Seçimle gelen seçimle gider… Demokratik ülkelerde bu söz çok doğrudur. Olması gerekendir. Bu söz her ne kadar seçimle gelen ve giden siyasiler için söylenmiş olsa da bizim konumuz siyaset olmadığından biz bu siyasi yapılaşmanın, siyasi uzantısı haline gelmiş THY’ye ve torpille gelen yöneticilerine bakmadan önce bunların yancılarına bakacağız. Çünkü THY’de üst yönetimlere gelebilmek iki dudağın arasındadır. Bilgiymiş, deneyimmiş, lisan bilip bilmemekmiş, bunların hiç birinin önemi yoktur. Önemli olan biat kültürünün gelişip gelişmediğidir.
Hatırlarsınız, THY’deki yöneticilerin kendi ağızlarından genel müdürlük ve yönetim kurul başkanı veya üyeliklerine nasıl geldiklerini yazmıştım.
Sakın yanlış anlamayın, dünde öyleydi bugün de öyle. Umar ve dilerim ki bu saçma sapan yapı bir gün değişir ve THY’miz gerçekten ehil ellerde yarınlara daha güvenle yürür.
Benim dikkatimi çeken ve yine her dönemde mutlaka oluşan asalak takımı. İşte en fazla kafamı taktığım bu tipler…    
Mevcut siyasi yapılanmadan faydalanabilmek için, THY’nin yöneticileriyle flört eden kişiler bile önümüzdeki seçimin ne getirip ne götüreceğini bilemeseler de, şimdiden ne olur ne olmaz diye, pozisyon almış bekliyorlar.  Çünkü bu tipler, doğrudan yana değil, güçten yanadırlar. Güç dengeleri değiştikçe bir oraya bir buraya döne döne sonunda fırıldak olurlar.
Sakın yanlış anlamayın, benim laf attığım kişiler siyasilerin getirdiği yöneticiler değildir. Zaten onlar siyasi iktidar değiştiğinde otomatik olarak değişecektir. Konumuz; Siyasi iktidar destekli gelenlerin, yanlarına alıp kullandıkları ve işleri bitince kaldırıp çöpe attıkları yancılarıdır.

- Yapılacaklar:
A: THY yazısının "Sakın yanlış anlamayın, dünde" sözleriyle başlayıp "sonunda fırıldak olurlar." sözlerinden sonra biten bölümünü yeniden yazın; bu bölümde "fırıldak" yerine "rüzgârgülü" koyun.
B: THY yazısını son cümlesinden sonra aynı üslupla sürdürün.

- Sağlanan veriler:

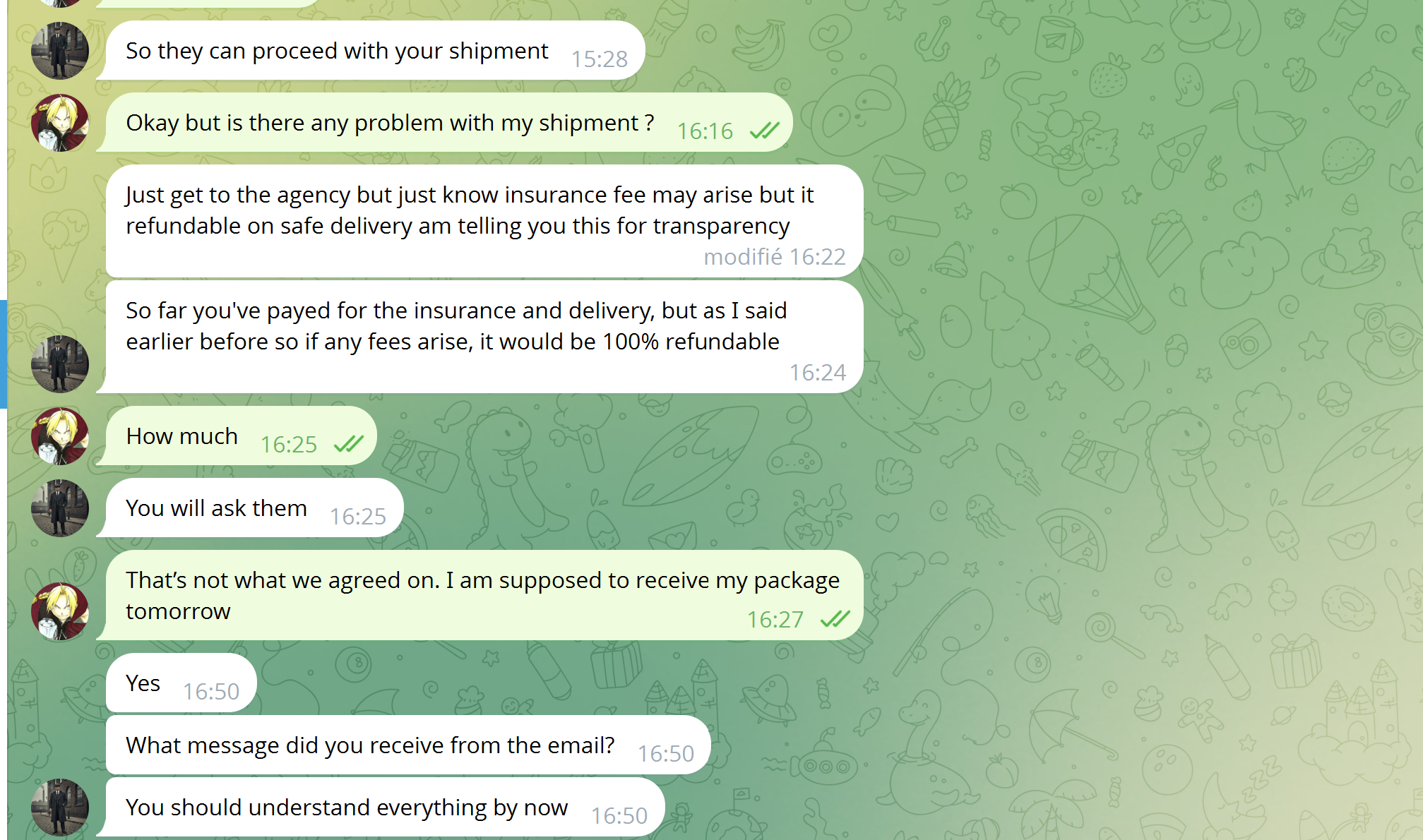This screenshot has width=1423, height=840.
Task: Click the 15:28 timestamp on the shipment message
Action: 599,59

- Beklenen yanıtlar:
A:
Sakın yanlış anlamayın, dünde öyleydi bugün de öyle. Umar ve dilerim ki bu saçma sapan yapı bir gün değişir ve THY’miz gerçekten ehil ellerde yarınlara daha güvenle yürür.
Benim dikkatimi çeken ve yine her dönemde mutlaka oluşan asalak takımı. İşte en fazla kafamı taktığım bu tipler…    
Mevcut siyasi yapılanmadan faydalanabilmek için, THY’nin yöneticileriyle flört eden kişiler bile önümüzdeki seçimin ne getirip ne götüreceğini bilemeseler de, şimdiden ne olur ne olmaz diye, pozisyon almış bekliyorlar.  Çünkü bu tipler, doğrudan yana değil, güçten yanadırlar. Güç dengeleri değiştikçe bir oraya bir buraya döne döne sonunda rüzgârgülü olurlar.

B:
Bu yancılar düne kadar beslendikleri siyasi iktidarın getirdiği uzantı yöneticilerle sarmaş dolaş iken, mamaları kesilmiş olsa gerek ki, yeni bir mama yiyecek yer bulabilmek için, farklı bir politika izleyerek temize çıkmaya çalışıyorlar. Tabii ki yersek…
Ancak yapıları gereği fırıldak olduklarından, olası bir siyasi kayıpta, yine eski yerlerine dönmeye çalışacaklardır.
Yazıların, konuşmaların, fotoğrafların herkesin ulaşabileceği bir dünyada yaşayan bizler dünümüzden kaçamayız. Kaçsak bile, birisi çıkar ve önümüze sarf ettiğimiz bir sözü veya yazıyı koyuverir. Mosmor oluveririz. Kısaca, kimse dününden kaçamaz. Dürüst olan yerini her zaman korur ve alnı açık her tarafta gezinir durur.
Allah tövbe edeni affeder ama insanlar etmez. Her zaman o kişilere temkinli yaklaşır ve sözlerine güvenmezler. Çünkü o kişicikler dönektirler. Bugün yanınızda, yarın karşınızda olabilirler.
Bugün THY çalışanlarının kamplaştığı ve iş barışının her geçen gün yıprandığı göz önüne alındığında bu durumun bir geçmişi vardır. Bir günde bu duruma gelinmedi. Siyasi iktidarın getirdiği yöneticilerin ve onların günlük yancılarının, koltuklarını veya pozisyonlarını sağlamlaştırmak için taraflı davranışları ve makaleleri unutulmaz.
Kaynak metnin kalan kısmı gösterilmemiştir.